The late Said Talukdar, Rabiul Islam, Debashish Pal, Azharul Islam Chanchal have been the guides of the up and coming sculptor Sagar Chandra Das. At first he worked in the university kiln. Now that he is not a student anymore, he ventures out to places like Raibazar and Tongi to harden his clay models with fire, as other artists do. Often he has done experimental work, even though some of the works are academic pieces from his student days.

Rawshan Nazm Progga, Landscape, mixed mediums. Photo: courtesy

One rather interesting item by Sagar Chandra Das is couples that appear as if their bodies have been pricked before the firing. The heads and endings are also intriguing. The limbs are fish-like. The figures are placed in a manner that they appear like resting seals on some beach. The bodies and details of the bodies are simplified to add a poetic and modern touch. All the pieces are hollow inside as the work is wheel-based. The time taken for each piece, says the artist, depends on the type of clay and the colour required, such as black done in high temperature. He has done his Masters from the Faculty of Fine Arts, DU like the others in the group of six. The 'kolki phul' is his own innovation, as regards the shape. Another of his pieces includes a mythological form such as a winding snake with fangs. This is based on the 'Manasha' story. Another contains an elephant's trunk and a gliding snake. This again is based on religious belief. Yet another item contains a snake and a flower. Both are hollow creations. One award-winning item containing the figure of an elephant includes flowers for decorative effect. The eyes and trunk may be traced out. Again, the rich, decorative figure of 'Ganesha' is found in a glazed item, which has added appeal due to the presentation and finish.

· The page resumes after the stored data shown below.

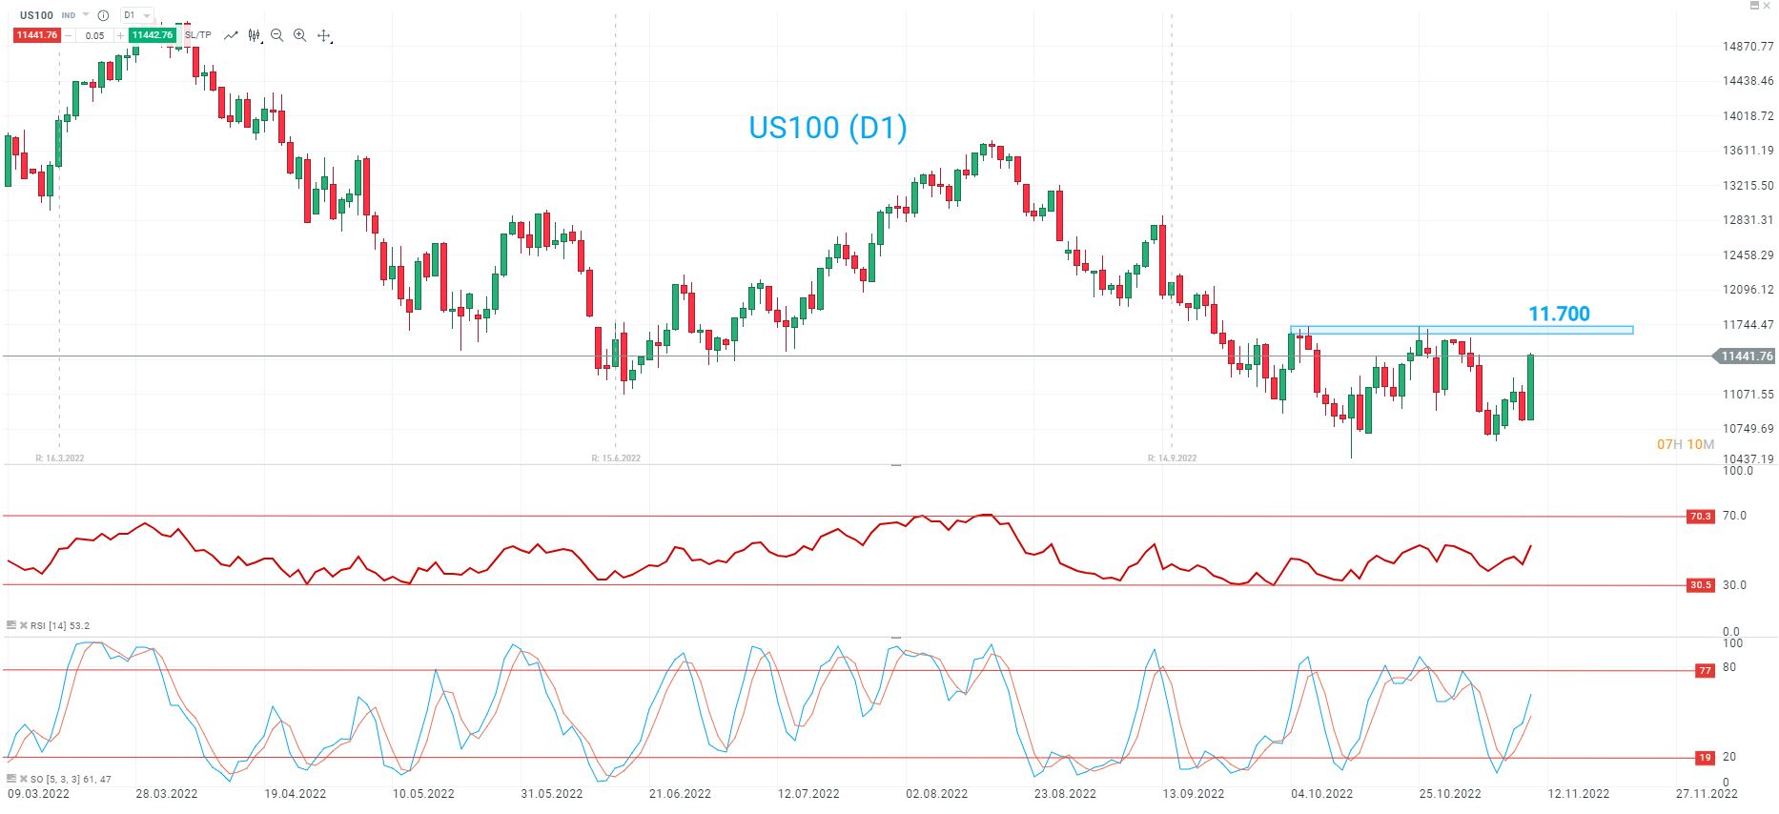Zoom in the chart with magnifier
The height and width of the screenshot is (814, 1779).
tap(299, 35)
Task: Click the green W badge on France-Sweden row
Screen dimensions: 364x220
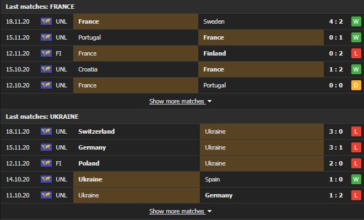Action: point(356,21)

Nayan Kumar Adhikari has painted scenes from the Art College, and still life with bright, inviting flowers, placed in a container, a vase etc. He goes in for water colours as he creates best in this medium, apart from oils. To finish each entrée took him from four days to a month, depending on the medium. It's oil, which he likes best to work with, like most painters. His teachers include Sheikh Afzal, Nisar Husain and Farida Zaman. “It's because our teachers guide us with care and affection that we can go ahead so rapidly and easily,” says Adhikari. Talking about famous artists of the past, who have inspired him, he says that he enjoys realistic work, such as the ones by Renaissance painters, especially Raphael, Titian and Leonardo De Vinci. The life and work of Mexican artist Frida Kahlo also drove him on. Hailing from Daudkandi, Comilla, he says that it's his widowed mother who encourages him in his work. He says his monetary needs, as regards buying painting materials, are met with his earning from tuitions.

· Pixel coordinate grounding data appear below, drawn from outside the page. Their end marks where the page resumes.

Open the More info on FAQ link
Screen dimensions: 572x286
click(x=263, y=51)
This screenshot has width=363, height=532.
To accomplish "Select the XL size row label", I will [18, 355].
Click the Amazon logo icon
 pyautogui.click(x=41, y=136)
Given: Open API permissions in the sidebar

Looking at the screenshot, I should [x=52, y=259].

Najmun Nehar Rosy has pillars, fountains, trees and other picturesque setting of the Art College presented in her neat canvases. Najmun Nehar has restricted her subjects, as she is in the Print-making section. She says she has professors like Rokeya Sultana, and Abul Barq Alvi as her constant guides. The other artists, such as Chayan Kumar Das, have also put in interesting items like 'Alone'– a dry point print.